Feb 1, 2012

welfare empathy experiment

I regularly post here about the pros and cons of stimulating empathy to inspire solidarity. Here is another take.

This article ran under the headline "Welfare experiment brings tears to Surrey MLA’s eyes"

[For those not from Canada, an MLA is a member of the Assembly of the Province, in this case of British Columbia. It's like being a Representative in the State Legislature in the US. MLA Brar represents a Vancouver suburb and has gotten a ton of media attention in the Vancouver area for spending the month of January trying to get by on what as single adult gets if they are on welfare.]

"Five days into his Welfare Challenge, Surrey Fleetwood NDP MLA Jagrup Brar is looking tired.

He admitted to being in tears earlier this week.

On Thursday, he showed off where he is living and the food he has bought as he tries to live on the $610 a month a single adult receives while on social assistance.

“Living in poverty is hard and demoralizing. Looking for food makes your body tired,” said Brar, who undertook the experiment in response to a challenge by Raise the Rates, a coalition of social groups that wants the B.C. government to raise welfare payments.

On Wednesday, he was out looking for a place to stay aided by a worker from Hyland House, a Surrey-based organization that runs a homeless shelter.

Brar had put together a list of possible rooms he could rent for the $375 government housing allowance, but was shocked at what he found.

“The first house had four little rooms and was a dirty and filthy looking old house,” said Brar.

He said the room available for rent had no laundry facilities and the landlord wanted $450 a month “for a place no one would want to stay for one day.”

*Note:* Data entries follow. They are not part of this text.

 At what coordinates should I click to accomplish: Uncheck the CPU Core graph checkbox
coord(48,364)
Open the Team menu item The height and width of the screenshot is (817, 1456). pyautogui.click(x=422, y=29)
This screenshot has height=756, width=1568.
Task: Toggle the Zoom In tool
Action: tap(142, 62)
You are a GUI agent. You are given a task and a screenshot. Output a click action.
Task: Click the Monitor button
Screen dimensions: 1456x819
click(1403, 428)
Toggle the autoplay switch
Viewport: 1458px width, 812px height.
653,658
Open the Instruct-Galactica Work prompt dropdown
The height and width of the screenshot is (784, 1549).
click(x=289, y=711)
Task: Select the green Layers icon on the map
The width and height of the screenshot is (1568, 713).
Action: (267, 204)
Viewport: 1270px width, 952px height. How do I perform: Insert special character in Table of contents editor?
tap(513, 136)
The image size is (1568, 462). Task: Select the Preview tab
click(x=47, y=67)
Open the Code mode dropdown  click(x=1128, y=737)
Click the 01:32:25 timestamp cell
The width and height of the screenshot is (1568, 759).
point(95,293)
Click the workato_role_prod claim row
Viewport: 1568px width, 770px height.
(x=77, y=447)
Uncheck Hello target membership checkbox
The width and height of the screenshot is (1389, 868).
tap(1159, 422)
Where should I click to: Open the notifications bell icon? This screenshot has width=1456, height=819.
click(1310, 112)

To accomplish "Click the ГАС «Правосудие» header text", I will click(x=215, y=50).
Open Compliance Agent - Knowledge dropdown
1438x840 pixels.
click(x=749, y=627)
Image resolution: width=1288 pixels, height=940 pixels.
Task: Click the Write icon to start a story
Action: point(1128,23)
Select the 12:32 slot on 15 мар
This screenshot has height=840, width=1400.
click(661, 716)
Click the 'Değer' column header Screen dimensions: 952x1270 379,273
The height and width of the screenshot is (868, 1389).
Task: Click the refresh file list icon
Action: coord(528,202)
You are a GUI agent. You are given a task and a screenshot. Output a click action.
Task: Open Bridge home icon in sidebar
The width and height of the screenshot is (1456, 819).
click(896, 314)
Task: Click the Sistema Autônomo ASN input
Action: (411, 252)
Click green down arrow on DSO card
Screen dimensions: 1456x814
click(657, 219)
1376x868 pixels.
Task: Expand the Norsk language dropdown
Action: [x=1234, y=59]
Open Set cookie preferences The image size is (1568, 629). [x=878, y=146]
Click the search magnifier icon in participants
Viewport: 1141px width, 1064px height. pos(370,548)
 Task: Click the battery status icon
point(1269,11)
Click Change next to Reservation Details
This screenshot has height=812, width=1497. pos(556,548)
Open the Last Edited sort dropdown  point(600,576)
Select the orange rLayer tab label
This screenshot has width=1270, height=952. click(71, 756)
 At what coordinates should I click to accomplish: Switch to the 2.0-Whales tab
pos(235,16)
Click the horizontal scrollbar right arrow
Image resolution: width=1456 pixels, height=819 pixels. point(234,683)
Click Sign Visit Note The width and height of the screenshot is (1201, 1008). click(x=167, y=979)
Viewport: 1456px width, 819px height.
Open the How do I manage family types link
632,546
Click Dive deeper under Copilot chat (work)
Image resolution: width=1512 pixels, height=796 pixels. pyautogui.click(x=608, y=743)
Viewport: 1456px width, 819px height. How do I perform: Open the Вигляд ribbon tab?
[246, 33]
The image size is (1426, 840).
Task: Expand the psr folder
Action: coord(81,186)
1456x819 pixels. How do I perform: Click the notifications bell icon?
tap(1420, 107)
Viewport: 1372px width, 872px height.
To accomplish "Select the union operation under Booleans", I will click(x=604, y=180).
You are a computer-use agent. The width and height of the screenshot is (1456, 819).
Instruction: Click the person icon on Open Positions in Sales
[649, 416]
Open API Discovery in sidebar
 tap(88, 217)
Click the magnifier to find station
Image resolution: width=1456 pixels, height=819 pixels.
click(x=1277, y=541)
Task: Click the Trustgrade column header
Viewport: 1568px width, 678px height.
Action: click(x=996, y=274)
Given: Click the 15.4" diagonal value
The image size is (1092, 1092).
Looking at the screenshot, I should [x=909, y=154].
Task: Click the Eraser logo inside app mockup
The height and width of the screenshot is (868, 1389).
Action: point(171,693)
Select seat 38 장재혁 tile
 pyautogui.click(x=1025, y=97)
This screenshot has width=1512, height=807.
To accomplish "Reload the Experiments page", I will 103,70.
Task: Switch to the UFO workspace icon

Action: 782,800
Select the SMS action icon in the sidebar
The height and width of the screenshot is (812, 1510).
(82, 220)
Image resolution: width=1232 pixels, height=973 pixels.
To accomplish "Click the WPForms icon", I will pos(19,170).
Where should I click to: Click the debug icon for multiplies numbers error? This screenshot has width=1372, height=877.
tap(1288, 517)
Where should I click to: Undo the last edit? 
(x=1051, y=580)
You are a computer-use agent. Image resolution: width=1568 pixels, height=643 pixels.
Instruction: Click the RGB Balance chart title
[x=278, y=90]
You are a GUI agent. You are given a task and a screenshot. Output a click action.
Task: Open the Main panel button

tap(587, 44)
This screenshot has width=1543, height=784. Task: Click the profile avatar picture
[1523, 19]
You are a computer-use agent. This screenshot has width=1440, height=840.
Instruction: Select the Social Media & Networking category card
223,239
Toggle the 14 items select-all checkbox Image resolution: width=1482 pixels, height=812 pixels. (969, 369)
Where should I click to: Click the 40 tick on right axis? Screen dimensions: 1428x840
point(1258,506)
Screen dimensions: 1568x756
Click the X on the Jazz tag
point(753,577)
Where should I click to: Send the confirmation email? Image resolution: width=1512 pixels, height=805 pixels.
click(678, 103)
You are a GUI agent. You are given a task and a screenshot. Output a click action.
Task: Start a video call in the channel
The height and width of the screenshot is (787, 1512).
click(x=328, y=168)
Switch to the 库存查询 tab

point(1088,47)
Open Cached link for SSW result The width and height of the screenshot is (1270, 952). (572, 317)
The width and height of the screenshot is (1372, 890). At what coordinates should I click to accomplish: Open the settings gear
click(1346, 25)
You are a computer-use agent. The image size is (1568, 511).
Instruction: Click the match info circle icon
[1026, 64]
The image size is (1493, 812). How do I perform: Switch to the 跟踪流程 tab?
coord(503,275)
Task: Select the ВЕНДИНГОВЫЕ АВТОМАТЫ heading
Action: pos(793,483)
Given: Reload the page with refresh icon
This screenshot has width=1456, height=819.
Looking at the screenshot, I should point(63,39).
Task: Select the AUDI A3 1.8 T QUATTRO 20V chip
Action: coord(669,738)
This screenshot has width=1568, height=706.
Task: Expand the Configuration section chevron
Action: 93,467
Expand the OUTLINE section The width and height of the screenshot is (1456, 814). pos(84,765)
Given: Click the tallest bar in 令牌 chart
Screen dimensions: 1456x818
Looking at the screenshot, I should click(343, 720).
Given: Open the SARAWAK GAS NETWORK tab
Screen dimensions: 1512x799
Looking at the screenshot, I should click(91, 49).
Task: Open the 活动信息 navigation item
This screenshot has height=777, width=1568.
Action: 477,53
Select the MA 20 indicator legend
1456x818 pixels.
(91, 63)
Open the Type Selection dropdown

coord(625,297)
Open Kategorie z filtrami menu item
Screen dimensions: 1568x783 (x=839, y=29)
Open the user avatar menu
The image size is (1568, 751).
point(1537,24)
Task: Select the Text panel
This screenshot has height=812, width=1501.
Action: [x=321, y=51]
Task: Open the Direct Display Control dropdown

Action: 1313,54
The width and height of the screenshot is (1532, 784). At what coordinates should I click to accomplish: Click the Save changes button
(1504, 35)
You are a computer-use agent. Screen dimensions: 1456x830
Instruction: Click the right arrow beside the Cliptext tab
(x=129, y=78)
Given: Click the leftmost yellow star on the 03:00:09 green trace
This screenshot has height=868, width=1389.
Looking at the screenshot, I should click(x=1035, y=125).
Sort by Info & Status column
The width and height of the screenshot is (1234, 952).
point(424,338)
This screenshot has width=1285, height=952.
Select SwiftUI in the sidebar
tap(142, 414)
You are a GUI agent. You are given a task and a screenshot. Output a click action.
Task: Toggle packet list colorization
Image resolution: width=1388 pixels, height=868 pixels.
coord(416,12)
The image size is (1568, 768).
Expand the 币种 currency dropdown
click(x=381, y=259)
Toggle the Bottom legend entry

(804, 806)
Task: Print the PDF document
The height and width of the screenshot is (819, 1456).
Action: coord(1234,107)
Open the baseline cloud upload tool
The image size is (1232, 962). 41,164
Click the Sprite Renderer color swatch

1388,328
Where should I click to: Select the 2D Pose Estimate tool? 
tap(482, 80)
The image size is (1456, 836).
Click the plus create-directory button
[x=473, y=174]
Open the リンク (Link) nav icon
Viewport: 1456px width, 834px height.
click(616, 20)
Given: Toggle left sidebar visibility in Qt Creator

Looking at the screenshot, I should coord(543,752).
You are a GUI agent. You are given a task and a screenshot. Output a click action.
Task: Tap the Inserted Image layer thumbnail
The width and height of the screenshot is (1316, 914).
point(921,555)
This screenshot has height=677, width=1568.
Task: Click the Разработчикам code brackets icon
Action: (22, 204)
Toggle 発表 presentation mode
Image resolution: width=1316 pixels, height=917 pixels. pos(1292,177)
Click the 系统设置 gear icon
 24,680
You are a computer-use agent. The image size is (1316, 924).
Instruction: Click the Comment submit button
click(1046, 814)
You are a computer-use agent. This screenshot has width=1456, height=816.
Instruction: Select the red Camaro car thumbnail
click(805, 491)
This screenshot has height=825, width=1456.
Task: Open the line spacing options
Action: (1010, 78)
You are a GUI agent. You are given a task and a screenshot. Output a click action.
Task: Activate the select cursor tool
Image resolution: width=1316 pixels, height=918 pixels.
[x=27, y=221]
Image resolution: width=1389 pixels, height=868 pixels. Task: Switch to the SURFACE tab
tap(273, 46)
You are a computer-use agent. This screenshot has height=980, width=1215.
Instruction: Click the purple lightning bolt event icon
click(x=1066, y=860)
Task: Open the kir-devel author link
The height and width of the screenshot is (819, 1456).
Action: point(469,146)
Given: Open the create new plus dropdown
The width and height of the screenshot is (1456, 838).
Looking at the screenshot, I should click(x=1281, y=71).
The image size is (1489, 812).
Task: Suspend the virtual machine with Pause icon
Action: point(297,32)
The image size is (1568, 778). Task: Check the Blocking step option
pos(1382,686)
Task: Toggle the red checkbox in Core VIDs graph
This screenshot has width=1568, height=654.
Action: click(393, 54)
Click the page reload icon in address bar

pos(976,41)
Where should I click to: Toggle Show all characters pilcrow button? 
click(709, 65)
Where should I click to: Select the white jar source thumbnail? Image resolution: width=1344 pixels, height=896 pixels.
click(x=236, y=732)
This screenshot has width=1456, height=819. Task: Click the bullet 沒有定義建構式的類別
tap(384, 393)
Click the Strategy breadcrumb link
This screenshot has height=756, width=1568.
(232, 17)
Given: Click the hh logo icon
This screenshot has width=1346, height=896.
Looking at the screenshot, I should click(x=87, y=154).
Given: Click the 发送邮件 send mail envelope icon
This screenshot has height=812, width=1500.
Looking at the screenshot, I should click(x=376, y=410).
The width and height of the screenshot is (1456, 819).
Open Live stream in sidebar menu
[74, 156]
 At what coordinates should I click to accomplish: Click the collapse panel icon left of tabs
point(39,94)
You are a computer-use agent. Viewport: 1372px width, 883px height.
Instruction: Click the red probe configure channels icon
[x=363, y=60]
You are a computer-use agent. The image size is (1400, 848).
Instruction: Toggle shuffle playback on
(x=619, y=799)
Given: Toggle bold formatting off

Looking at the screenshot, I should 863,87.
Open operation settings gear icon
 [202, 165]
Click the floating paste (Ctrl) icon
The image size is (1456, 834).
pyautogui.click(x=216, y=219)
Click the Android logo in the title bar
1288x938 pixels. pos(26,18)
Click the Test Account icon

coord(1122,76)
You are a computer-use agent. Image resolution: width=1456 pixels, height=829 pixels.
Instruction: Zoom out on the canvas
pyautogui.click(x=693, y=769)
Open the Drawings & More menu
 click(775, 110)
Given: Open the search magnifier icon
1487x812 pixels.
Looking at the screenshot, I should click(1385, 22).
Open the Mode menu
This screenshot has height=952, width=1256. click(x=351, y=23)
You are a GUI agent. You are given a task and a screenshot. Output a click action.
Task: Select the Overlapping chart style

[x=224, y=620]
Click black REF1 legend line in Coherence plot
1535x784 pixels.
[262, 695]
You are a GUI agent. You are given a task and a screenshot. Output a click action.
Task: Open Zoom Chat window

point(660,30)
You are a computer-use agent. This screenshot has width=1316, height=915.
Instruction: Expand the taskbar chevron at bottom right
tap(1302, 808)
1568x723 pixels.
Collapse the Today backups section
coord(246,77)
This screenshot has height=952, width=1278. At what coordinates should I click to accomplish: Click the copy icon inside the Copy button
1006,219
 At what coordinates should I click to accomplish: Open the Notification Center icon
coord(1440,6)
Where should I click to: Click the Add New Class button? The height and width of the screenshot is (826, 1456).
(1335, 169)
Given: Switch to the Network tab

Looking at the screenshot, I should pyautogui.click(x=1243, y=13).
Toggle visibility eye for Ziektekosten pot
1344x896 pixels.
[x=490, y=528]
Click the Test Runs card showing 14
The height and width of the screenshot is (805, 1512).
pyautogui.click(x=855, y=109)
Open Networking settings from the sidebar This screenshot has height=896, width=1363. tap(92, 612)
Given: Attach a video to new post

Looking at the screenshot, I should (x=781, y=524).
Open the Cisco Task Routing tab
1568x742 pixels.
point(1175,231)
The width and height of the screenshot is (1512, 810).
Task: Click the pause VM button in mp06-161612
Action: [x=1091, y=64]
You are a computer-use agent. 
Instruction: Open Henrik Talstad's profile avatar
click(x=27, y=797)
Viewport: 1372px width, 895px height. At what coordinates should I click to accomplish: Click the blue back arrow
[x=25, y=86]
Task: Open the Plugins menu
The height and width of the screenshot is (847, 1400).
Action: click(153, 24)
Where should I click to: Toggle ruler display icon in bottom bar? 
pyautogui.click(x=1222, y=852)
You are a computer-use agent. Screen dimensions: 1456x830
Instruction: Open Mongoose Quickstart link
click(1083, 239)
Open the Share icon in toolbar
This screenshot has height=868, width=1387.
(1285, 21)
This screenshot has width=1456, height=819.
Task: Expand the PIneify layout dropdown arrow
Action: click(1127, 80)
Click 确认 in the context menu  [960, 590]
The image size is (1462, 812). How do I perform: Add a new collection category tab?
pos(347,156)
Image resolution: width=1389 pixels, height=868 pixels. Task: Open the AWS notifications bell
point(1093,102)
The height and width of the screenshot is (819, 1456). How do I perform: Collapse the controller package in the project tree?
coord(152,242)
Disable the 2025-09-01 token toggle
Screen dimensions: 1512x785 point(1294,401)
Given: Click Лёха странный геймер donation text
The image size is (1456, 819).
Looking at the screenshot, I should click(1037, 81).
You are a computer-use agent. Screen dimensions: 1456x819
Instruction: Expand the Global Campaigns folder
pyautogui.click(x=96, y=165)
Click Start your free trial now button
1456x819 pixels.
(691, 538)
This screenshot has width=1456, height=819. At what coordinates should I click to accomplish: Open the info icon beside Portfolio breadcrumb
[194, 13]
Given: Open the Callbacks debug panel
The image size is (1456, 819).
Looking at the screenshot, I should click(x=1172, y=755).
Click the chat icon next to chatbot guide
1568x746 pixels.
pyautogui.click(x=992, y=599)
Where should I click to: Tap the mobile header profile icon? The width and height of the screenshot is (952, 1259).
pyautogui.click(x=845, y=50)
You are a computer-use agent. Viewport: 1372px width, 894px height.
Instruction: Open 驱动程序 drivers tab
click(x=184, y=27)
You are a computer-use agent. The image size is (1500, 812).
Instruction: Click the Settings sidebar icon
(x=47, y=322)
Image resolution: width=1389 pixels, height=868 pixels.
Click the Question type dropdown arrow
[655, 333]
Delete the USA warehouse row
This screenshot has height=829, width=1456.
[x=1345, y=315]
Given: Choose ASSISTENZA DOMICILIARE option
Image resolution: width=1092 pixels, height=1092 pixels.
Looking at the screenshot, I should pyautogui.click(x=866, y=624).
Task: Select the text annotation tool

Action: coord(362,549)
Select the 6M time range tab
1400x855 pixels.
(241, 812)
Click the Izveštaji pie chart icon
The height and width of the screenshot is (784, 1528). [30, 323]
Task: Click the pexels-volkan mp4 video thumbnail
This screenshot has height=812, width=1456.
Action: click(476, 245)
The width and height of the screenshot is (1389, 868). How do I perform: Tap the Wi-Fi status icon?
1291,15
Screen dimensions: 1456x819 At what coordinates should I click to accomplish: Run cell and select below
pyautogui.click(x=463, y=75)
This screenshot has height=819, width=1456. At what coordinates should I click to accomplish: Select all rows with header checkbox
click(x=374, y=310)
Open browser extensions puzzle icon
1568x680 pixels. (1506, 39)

The next home he visited was similar.

This landlord then showed Brar another room on the side of the house.

“That was heartbreaking, shocking for me. This was a room like a closet. It was three feet wide, seven feet long with a single bed in it occupying the whole space,” he said.

“You could barely step in and go straight to your bed. There was no window. The landlord told me the person who was going to occupy that room was a patient coming from hospital after an operation.

“It was unimaginable for me to hear that people have to chose to live in those kinds of places, tears started falling out of my eyes,” he said.

This room rented for $300 a month.

“The person who showed me that closet-like room owns 50 rooms. She is making $20,000 a month on the backs of the poor of B.C. with the help of the ministry. It’s unacceptable and immoral,” he said.

Brar settled for staying in an illegal rooming house on 136A St. that is clean and well-kept and has seven other tenants. The spacious room rents for $400 a month, but he will only pay for the part of the month he will stay there.

“This is like a seven-star hotel compared to the other places,” said Brar.

On Wednesday, he went shopping for food, spending $32.87 for a variety of packaged foods, some milk, vegetables, fruit, bread and peanut butter.

Brar said he would stay in the Surrey rooming house for 16 days and then look for a place to live in the Downtown Eastside of Vancouver.

After other expenses, he figures he has about $67 left for food for the rest of the month.

“It’s hard for me to realize that we have 137,000 children living in poverty in this province,” he said."

- I have such mixed feelings about this. Of course he can never really "know" what it is like, and he's much more able to cope than most who are getting by on $610. For starters, he got a worker to go out and look for housing with him?! How often does that happen? And he's not recovering from illness or trauma or whatever might have pushed him on to welfare. But gripes about the dangers of appropriative empathy aside, I have been appreciating how this stunt is getting the media to pay more attention to the realities and struggles of the poor and have some real hope that it could lead to change - raising the rates for a start.